As we continue to see increased demand for COVID-19 testing and typical urgent care needs, and with your safety in mind as well as that of our team members, we are making operational adjustments. Learn more and what to expect for your next visit here: https://t.co/Xuzh0Zeed2 pic.twitter.com/S8YpeOkwoP
— CityMD (@CityMD) August 6, 2021
By checking in with the virtual line, you will receive a text when it’s time to come back and fill out the registration form. You then have 30 minutes to arrive. The text also includes a link where you can track what spot you are in line. Along with the reinstation of this feature is the reinstation of CityMD ending all patient registration one hour prior to closing. However, as they explain on their website, “All patients who register and/or enter the virtual line prior to a location’s registration closing time will be seen.”
CityMD has 97 locations across New York City, with 28 in Manhattan alone. The urgent care clinic is popular for its walk-in model.
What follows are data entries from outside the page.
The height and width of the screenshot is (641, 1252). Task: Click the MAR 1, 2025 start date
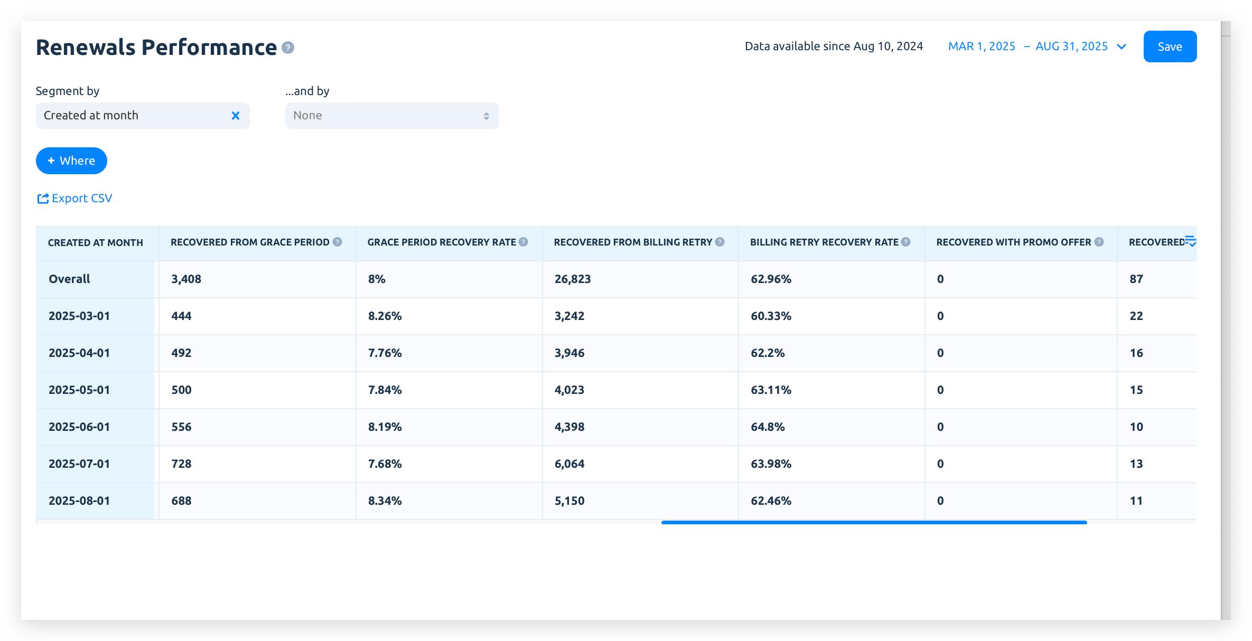click(x=982, y=46)
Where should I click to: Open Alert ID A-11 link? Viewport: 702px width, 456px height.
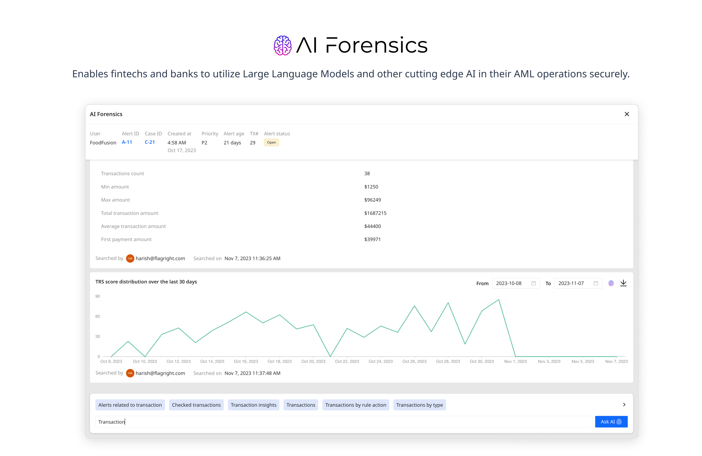pos(127,142)
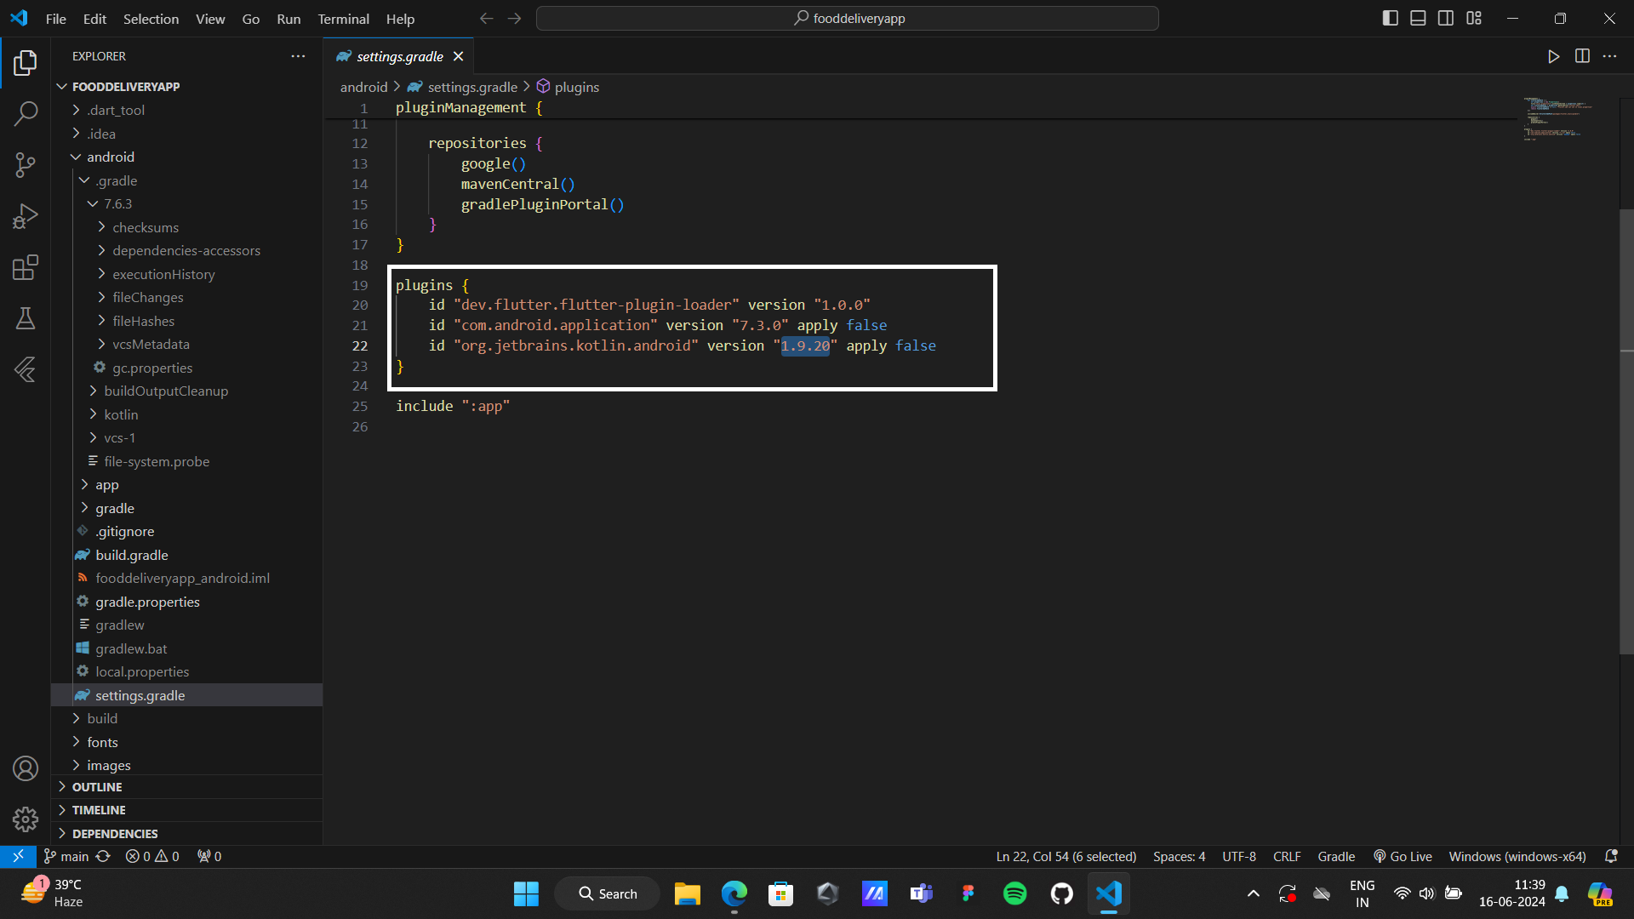The width and height of the screenshot is (1634, 919).
Task: Open the Testing flask view
Action: point(26,319)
The news about the virtual line came as alarming to many, as it seemed New York City was past the days of lining up for a Covid test. But with the Delta variant now accounting for 83 percent of cases in the city, the numbers are rising.
As of August 5, the seven-day average for confirmed and probable Covid cases was 1,597, according to NYC Health Department data. Just one month prior, on July 5, that number was only 243.
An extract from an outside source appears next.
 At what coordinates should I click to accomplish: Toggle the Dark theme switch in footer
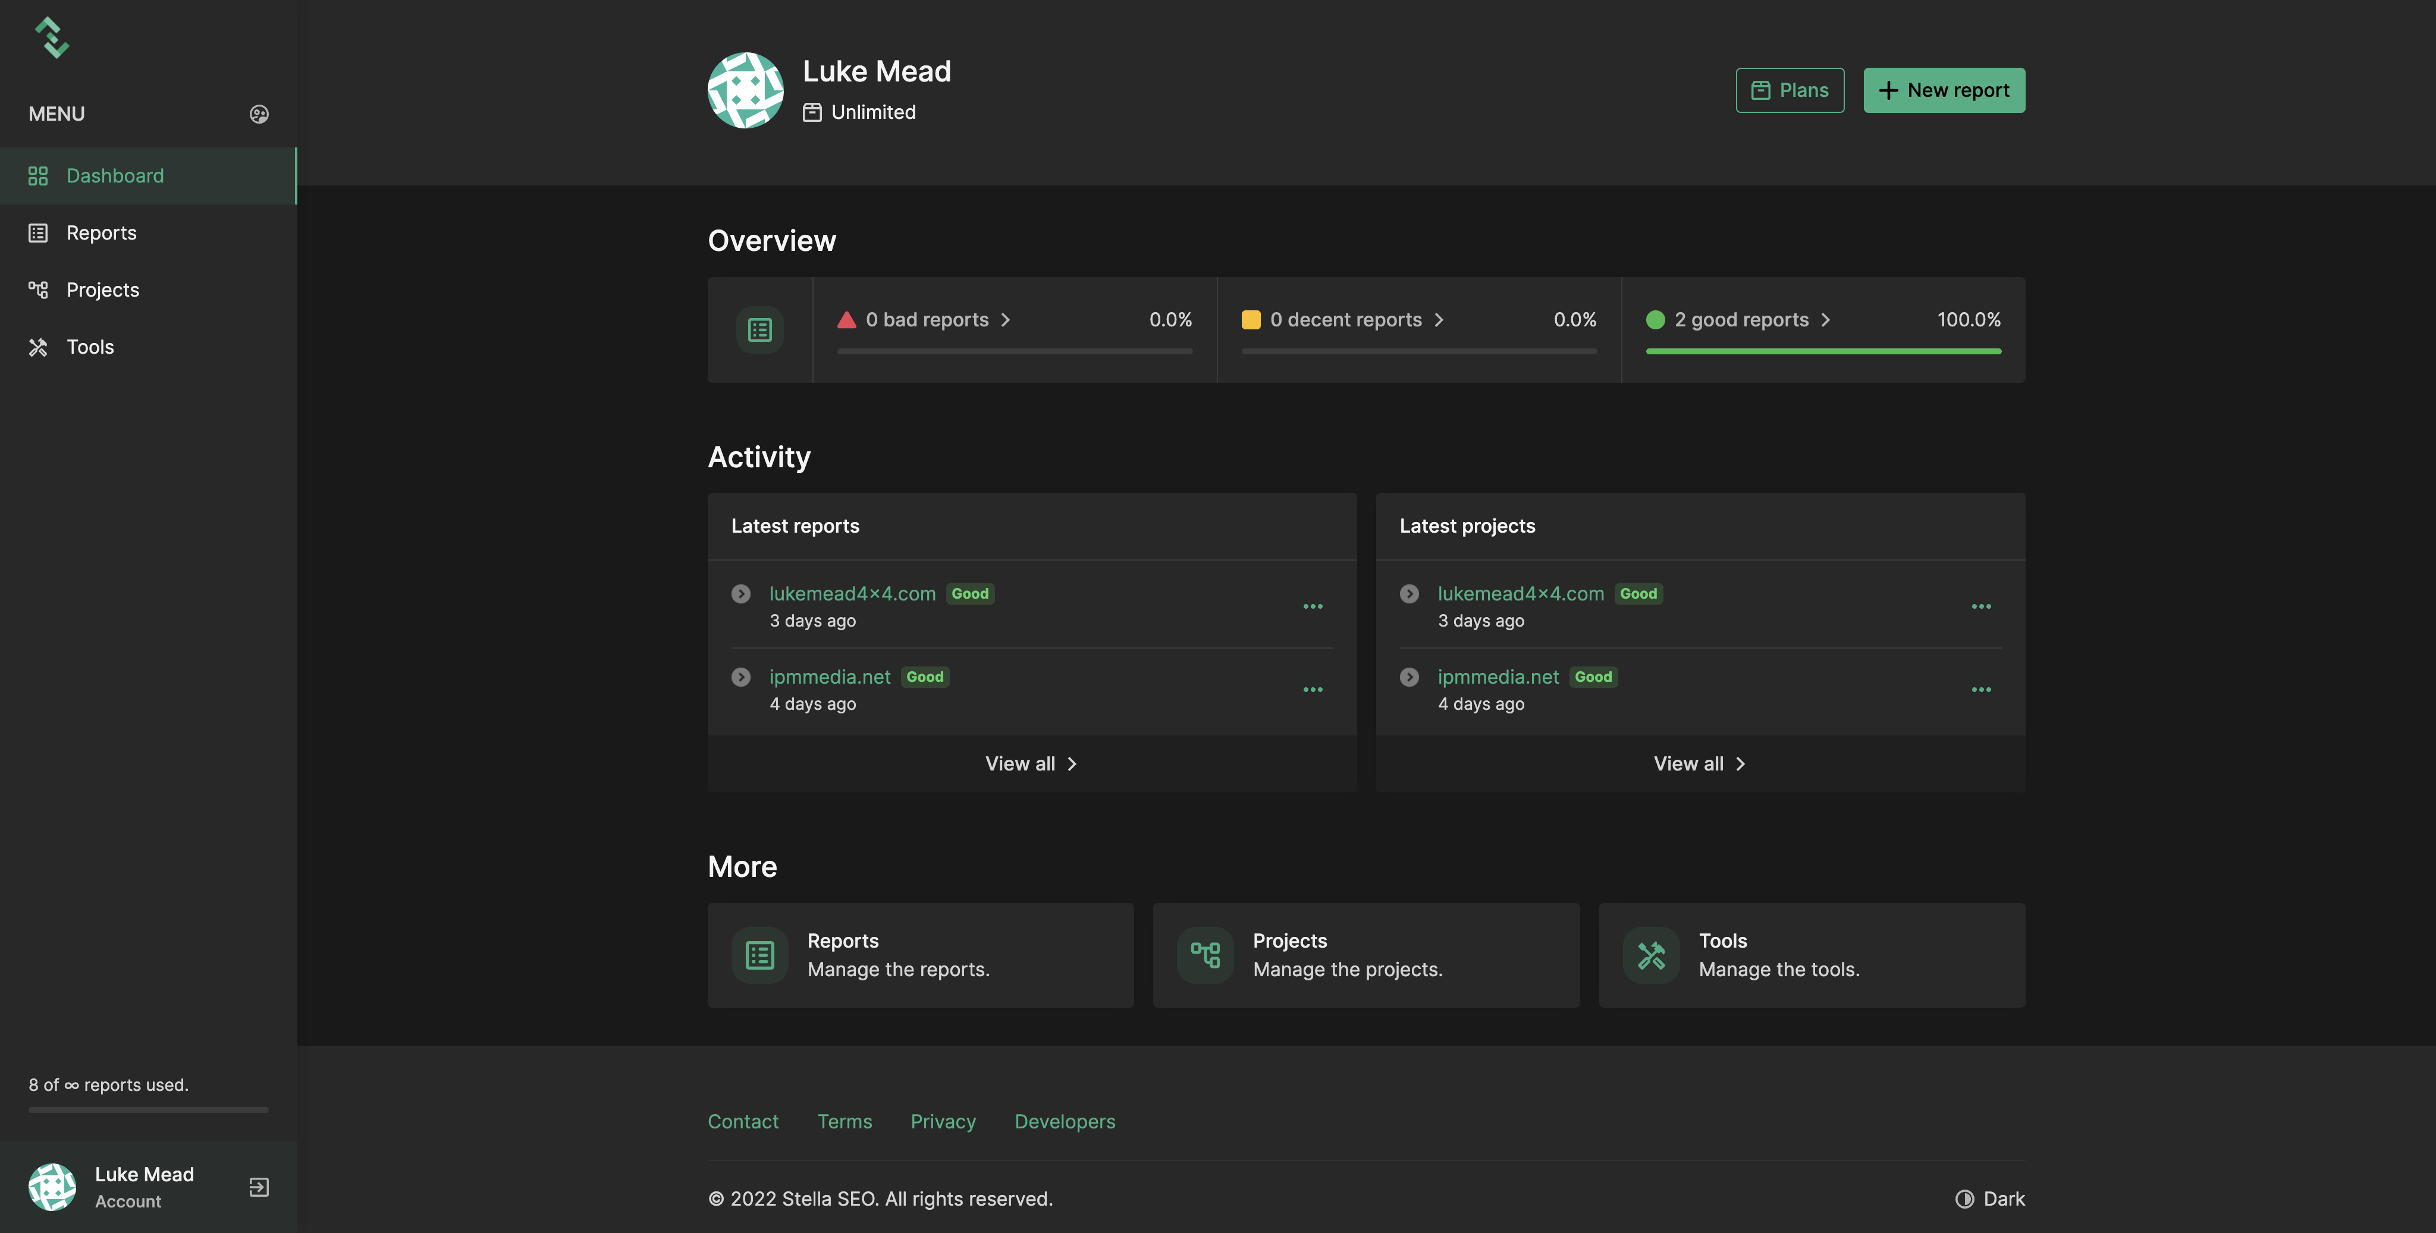tap(1990, 1199)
Hospitalizations remain relatively low, at a seven-day average of 48 as of August 5, but still double the average of 23 on July 5. This stable rate points to the fact that the city’s vaccination effort is working and even those testing positive are not getting sick enough to require hospitalization.
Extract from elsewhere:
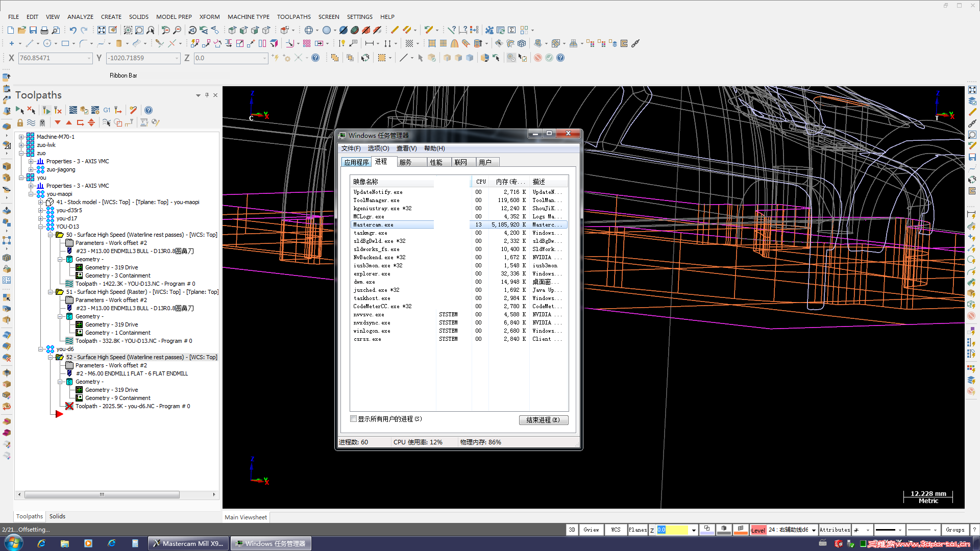Switch to the Solids tab

pyautogui.click(x=57, y=516)
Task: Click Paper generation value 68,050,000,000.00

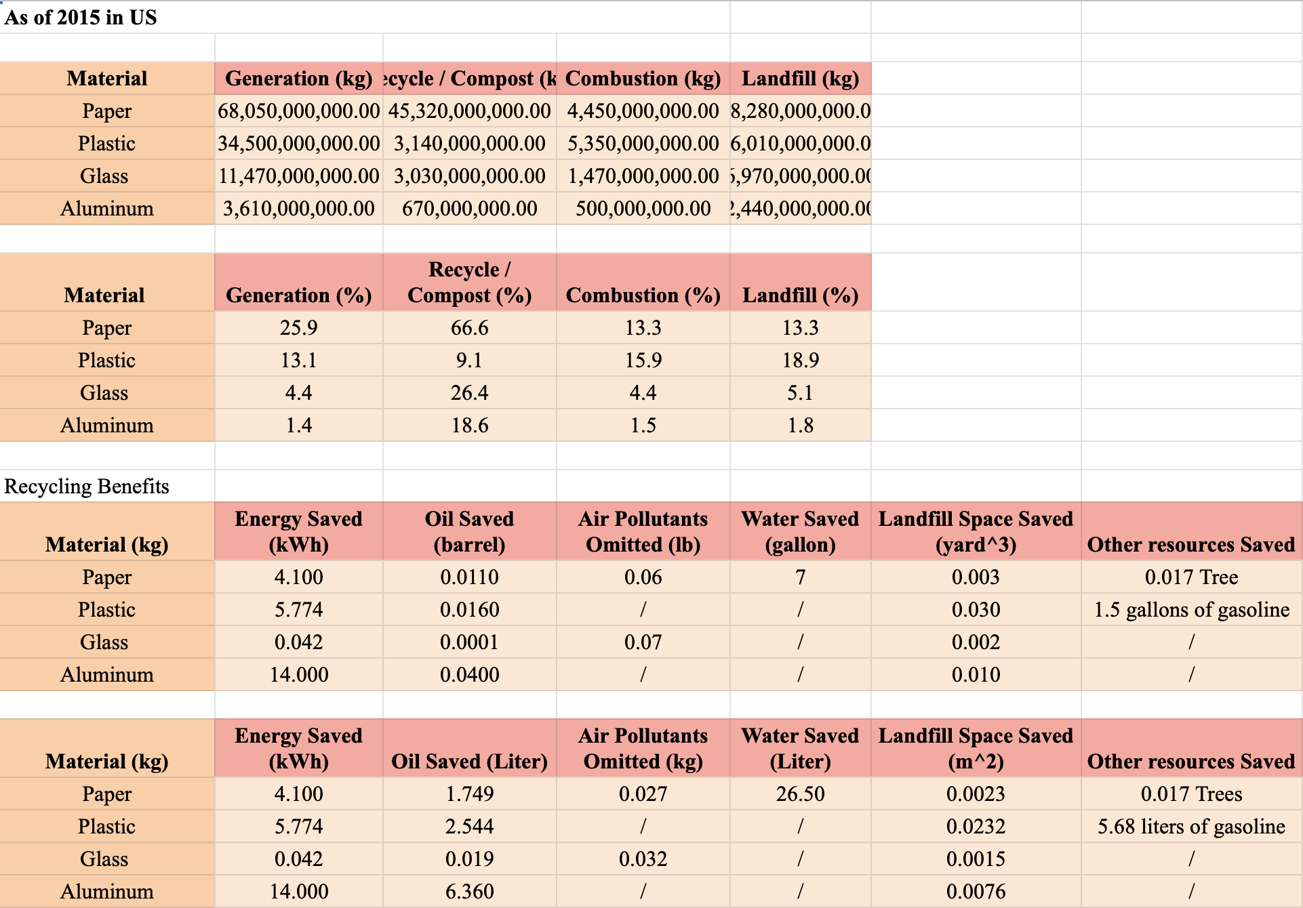Action: click(298, 111)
But perhaps the most important number to pay attention to is the transmission rate. According to the CDC, the Delta variant is twice as transmissible as previous virus strains and may cause more than two times as many infections. In New York City, the citywide transmission rate as of August 5 was 134.1, well into the “high” category. On July 5, it was 20.42, on the low end of the “moderate” category.
The CDC has already classified all of New York City as an area of high or substantial transmission and recommended even those vaccinated begin to wear masks indoors again.